- **Problem details**:
Copy the data that follows exactly as it is, excluding all pictures.

- **Entries supplied**:
★ ★ ★ ★

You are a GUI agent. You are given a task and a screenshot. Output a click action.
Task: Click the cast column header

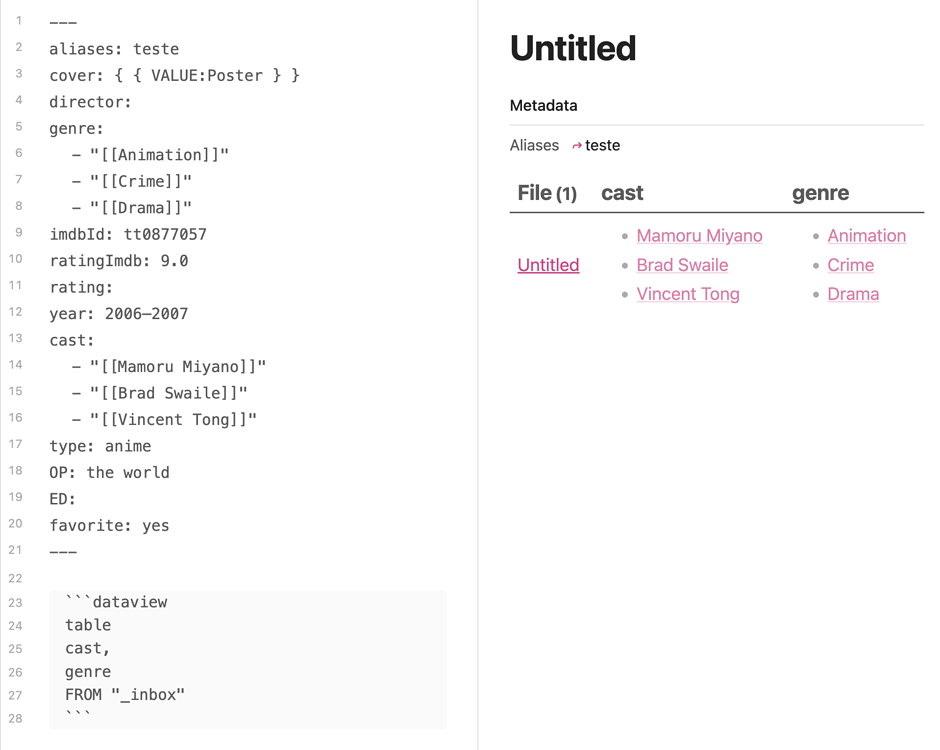coord(622,193)
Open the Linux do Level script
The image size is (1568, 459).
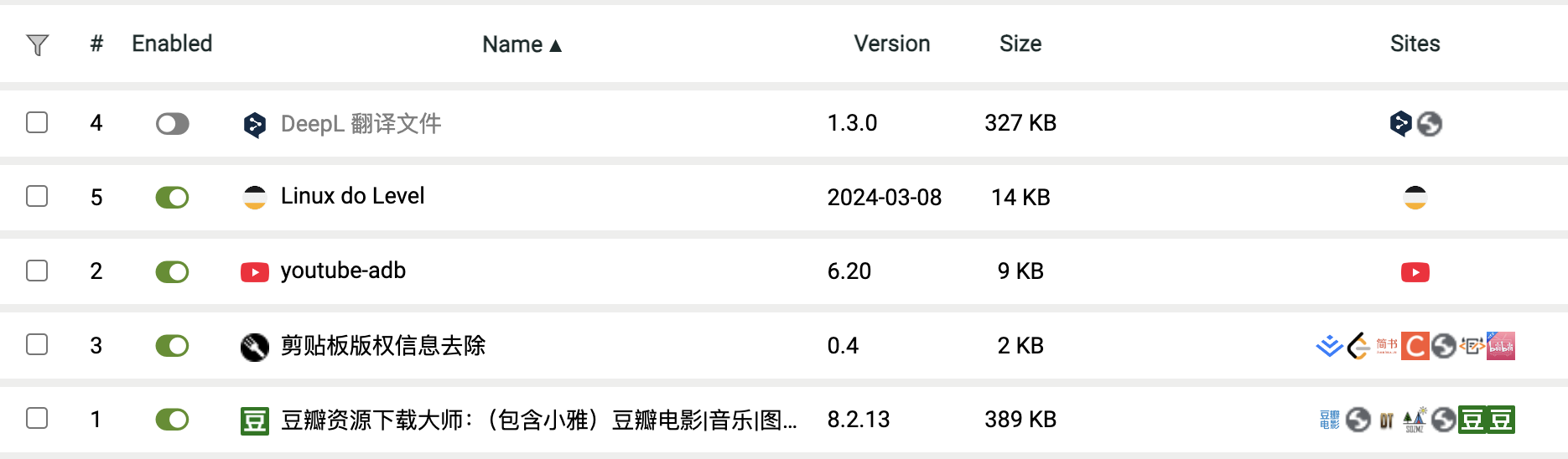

★ ★ ★ ★

- **Result of this task**:
You are a GUI agent. You are given a task and a screenshot. Output a click action.
Task: Click the cast column header

coord(622,193)
Open the Linux do Level script
The image size is (1568, 459).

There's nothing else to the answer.